The Angolan economy will continue to suffer from slow growth over the next 12-18 months as high inflation and unattractive borrowing costs weigh on production incentives.
The highly oil-dependent economy is slowly moving away from crisis point, reached in Q116 when Brent crude plummeted to its lowest price since 2003 at less than USD30.0 per barrel (/bbl), prompting large devaluations to the local currency.
Even so, we believe any subsequent recovery will be slow, as high inflation and weak levels of investment see growth fail to reach its historic trend. We expect real GDP to grow by 2.1% in 2016, before climbing slightly to 2.4% in 2017.
First Oil, Now Inflation
Having begun their gentle recovery from Q1 lows, oil prices will come to pose less of a headwind to growth over the coming quarters than they have done over 2016. BMI's Oil & Gas team expects Brent crude to average USD57.0/bbl over 2017, and while a far cry from the days of fetching in excess of USD100/bbl prior to the collapse in prices, this recovery marks a notable improvement from the USD45.5/bbl projected over 2016.
As oil revenues gradually pick up, pressures on the country's duel deficits will gradually ease, offering relief for those businesses dependent on imports or government spending.
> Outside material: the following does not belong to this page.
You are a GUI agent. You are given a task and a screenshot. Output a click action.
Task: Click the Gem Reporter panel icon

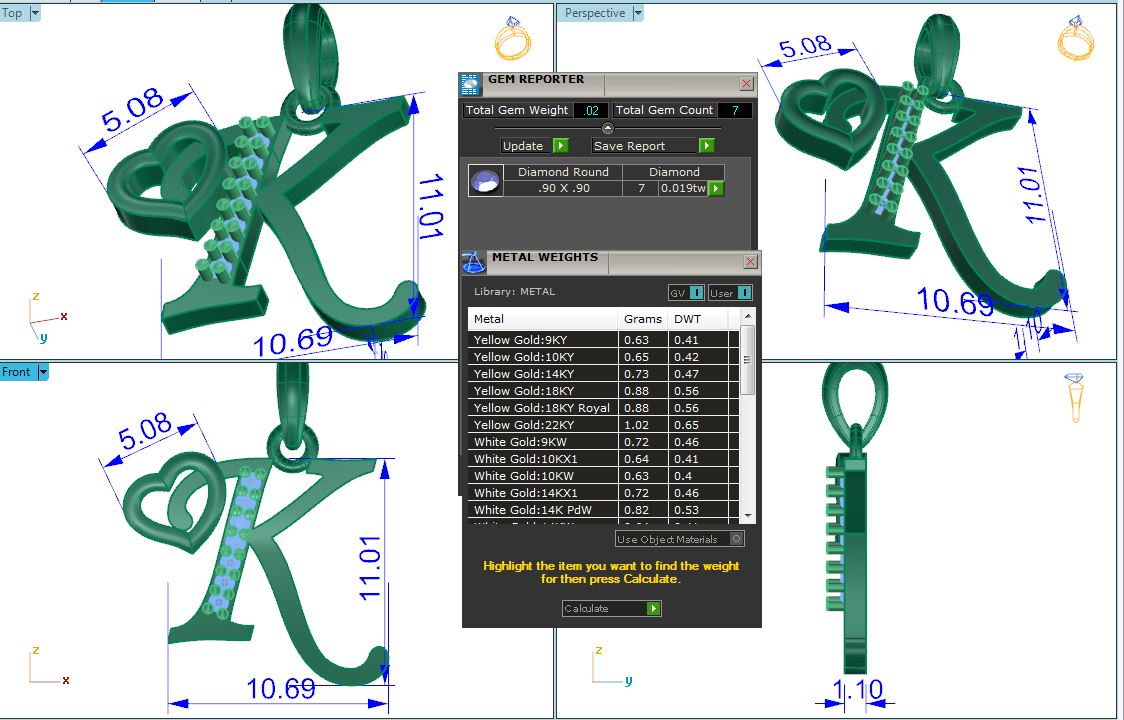click(470, 84)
However, we highlight that most of the economic benefit of higher oil prices will be lost to the effects of higher inflation.
The rate of y-o-y inflation rose to 35.3% in July, the highest since 2004, following the central bank's series of large devaluations of the kwanza against the US dollar. The Banco Nacional de Angola (BNA) has allowed the exchange rate to fall by 39.1% since the beginning of 2015 in response to slowing demand for the local currency after the collapse in oil prices.
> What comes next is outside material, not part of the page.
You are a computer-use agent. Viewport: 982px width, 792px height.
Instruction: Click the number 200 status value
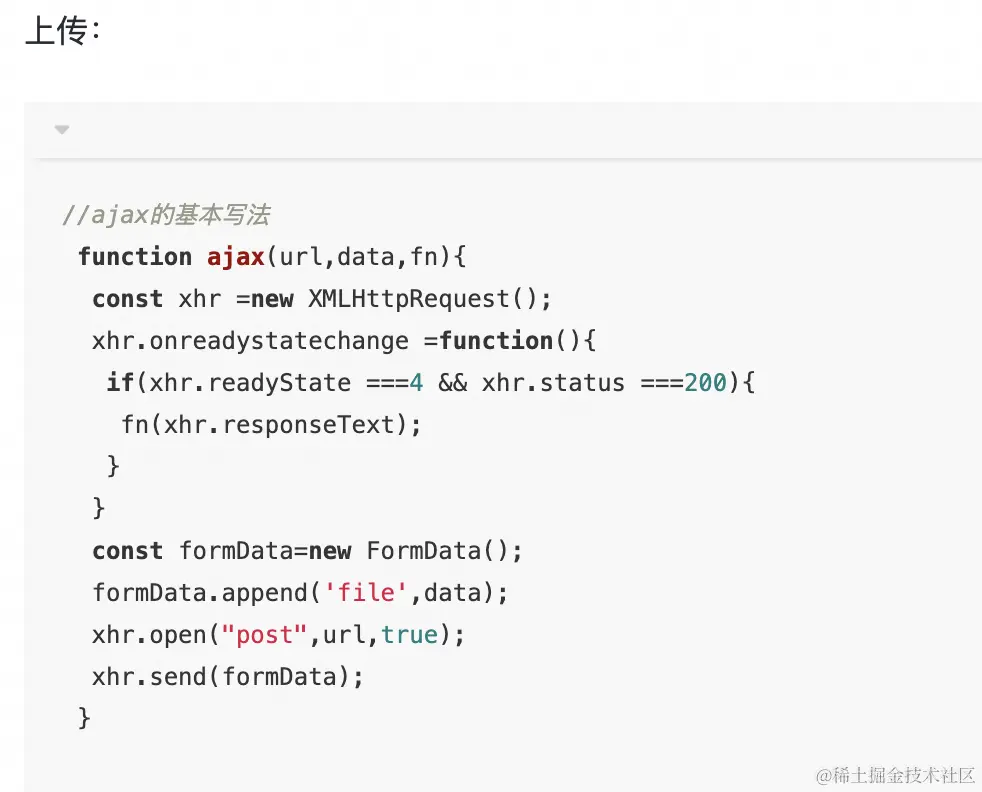[705, 383]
Although this policy has offered some relief to the country's external accounts, it has naturally increased the cost of key imports, including refined fuels and manufactured goods.
We now believe the central bank has moved away from its policy of making large devaluations to the kwanza (see 'AOA: Beyond The Worst Of Central Bank Devaluations', September 5), but the lasting impact on prices will continue to affect consumption over the coming quarters regardless.
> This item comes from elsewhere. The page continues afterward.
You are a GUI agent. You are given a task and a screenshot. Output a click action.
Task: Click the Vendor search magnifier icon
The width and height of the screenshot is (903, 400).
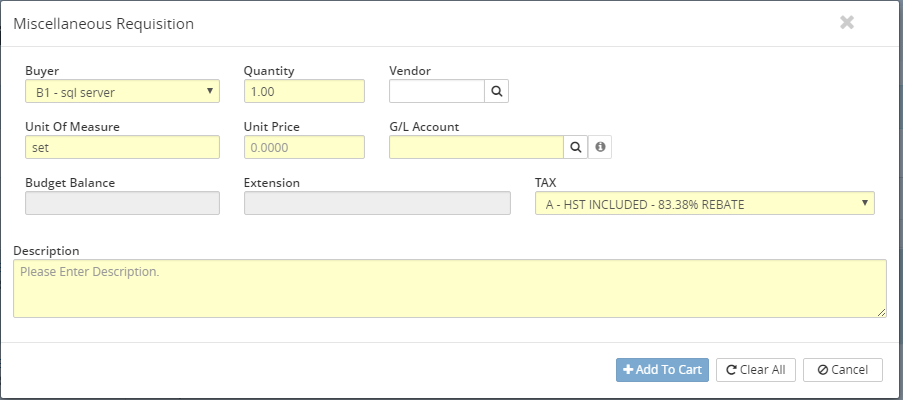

Price growth is expected to remain high over 2017, averaging 21.8% across the year according to our forecasts, and without a similar increase in wages, household demand will continue to decelerate. Given slow economic growth and the government's efforts to contain recurrent expenditure, we see little scope for real wage growth over the next 18 months, meaning businesses have little incentive to increase production over our short-term outlook.
The impact of this unattractive climate will be exacerbated by the high cost of borrowing that has followed from the BNA's hiking cycle. The central bank is expected to increase rates by a further 100 basis points (bps) before year end, having already implemented 500bps since January in a bid to temper rapid inflation.
We do not forecast the BNA to begin cutting until 2018, meaning borrowing costs for businesses and consumers will remain high over our short-term outlook and adding another headwind to a stronger recovery in real GDP growth.